I stared at the table with the platters of pancakes, bacon, fresh strawberries, and scrambled eggs. Alvin was late getting up and now I heard the shower running and his voice singing above the noise. I wanted to get up and take
the platters back to the kitchen, to keep them warm until he came down, but I could not move.
I was the person who’d confronted James that night, caused him to get an attitude. Why didn’t he come after me? Instead he’d gone after his ex-girlfriend.
I collared Ruffin and left the house, heading for St. Nicholas Park, avoiding Edgecombe Avenue because I did not want to look up at the curtainless windows of Claudine’s empty apartment.
The stairs through the park led up to St. Nicholas Terrace winding behind City University. The grass smelled fresh and a light sprinkle of rainwater still dropped from the leaves when the wind disturbed them.
From the terrace, I gazed down over the steep incline of the park and the playground. A bus moved busily along St. Nicholas Avenue, discharging passengers, taking in more, and moving on. Purposefully. Everyone on that bus had a destination. Even the driver had a purpose. To get where he had to go, complete the assigned route.
I turned around to face the Gothic mass of Shepherd Hall, my favorite building on the campus. Students were already in class, poring, just as I once had, over their assignments. With purpose.
“I’m going to find James,” I said.
I spoke to Ruffin because there was no one else to make this promise to. Ruffin looked up, then rested his head on the ground between his paws. Two campus security guards watched us from a safe distance across the street, reluctant to approach. They stared at Ruffin and I let a minute pass before I waved good morning. One lifted his hand halfheartedly, as if he feared Ruffin would leap across the street and snack on his arm for breakfast.

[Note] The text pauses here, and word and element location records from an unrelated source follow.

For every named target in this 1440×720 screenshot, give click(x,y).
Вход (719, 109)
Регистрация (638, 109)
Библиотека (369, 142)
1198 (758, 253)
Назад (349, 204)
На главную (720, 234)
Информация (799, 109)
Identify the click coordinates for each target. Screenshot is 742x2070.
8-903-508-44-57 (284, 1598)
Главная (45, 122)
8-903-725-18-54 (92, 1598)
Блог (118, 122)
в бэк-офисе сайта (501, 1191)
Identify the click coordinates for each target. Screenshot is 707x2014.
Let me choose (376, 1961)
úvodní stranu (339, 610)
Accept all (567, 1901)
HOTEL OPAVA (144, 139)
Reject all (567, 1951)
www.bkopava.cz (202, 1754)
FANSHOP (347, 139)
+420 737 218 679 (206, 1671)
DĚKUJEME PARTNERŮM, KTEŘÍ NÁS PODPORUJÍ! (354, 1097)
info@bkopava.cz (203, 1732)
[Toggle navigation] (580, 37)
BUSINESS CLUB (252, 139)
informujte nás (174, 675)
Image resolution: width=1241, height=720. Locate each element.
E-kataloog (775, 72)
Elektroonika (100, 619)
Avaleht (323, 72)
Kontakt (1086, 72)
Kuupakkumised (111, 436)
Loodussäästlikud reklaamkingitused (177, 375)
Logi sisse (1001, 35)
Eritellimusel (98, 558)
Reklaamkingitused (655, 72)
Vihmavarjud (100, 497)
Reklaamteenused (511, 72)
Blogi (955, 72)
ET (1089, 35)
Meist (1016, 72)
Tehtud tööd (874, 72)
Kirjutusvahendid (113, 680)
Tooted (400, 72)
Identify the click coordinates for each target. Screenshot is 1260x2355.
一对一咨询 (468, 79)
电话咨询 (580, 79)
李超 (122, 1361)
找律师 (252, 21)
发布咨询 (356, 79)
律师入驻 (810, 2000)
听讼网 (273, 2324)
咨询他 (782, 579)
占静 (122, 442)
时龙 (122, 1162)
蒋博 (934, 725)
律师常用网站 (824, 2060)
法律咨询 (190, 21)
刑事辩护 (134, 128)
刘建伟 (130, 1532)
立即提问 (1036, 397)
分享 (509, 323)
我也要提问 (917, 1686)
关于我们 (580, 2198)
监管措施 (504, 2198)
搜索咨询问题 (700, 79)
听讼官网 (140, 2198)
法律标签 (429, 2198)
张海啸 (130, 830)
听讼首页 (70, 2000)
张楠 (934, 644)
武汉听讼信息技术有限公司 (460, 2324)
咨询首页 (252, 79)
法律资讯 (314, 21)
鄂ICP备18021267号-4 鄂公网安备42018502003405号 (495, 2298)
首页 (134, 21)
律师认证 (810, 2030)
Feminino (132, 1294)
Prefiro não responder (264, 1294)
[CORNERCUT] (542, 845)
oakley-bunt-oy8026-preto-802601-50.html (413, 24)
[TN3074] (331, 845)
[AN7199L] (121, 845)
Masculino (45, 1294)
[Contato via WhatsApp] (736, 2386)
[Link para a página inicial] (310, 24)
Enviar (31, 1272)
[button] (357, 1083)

“Come on, Ruffin. The guys are getting nervous.”
We left the winding walk at 140th Street and came out on Convent Avenue, passing the John Henrik Clarke House, a brownstone named for one of the founders of the Harlem Writers Guild. At Convent Avenue Baptist Church we turned east and walked down the hill at 145th Street, weaving our way through the crowd rushing to the subway.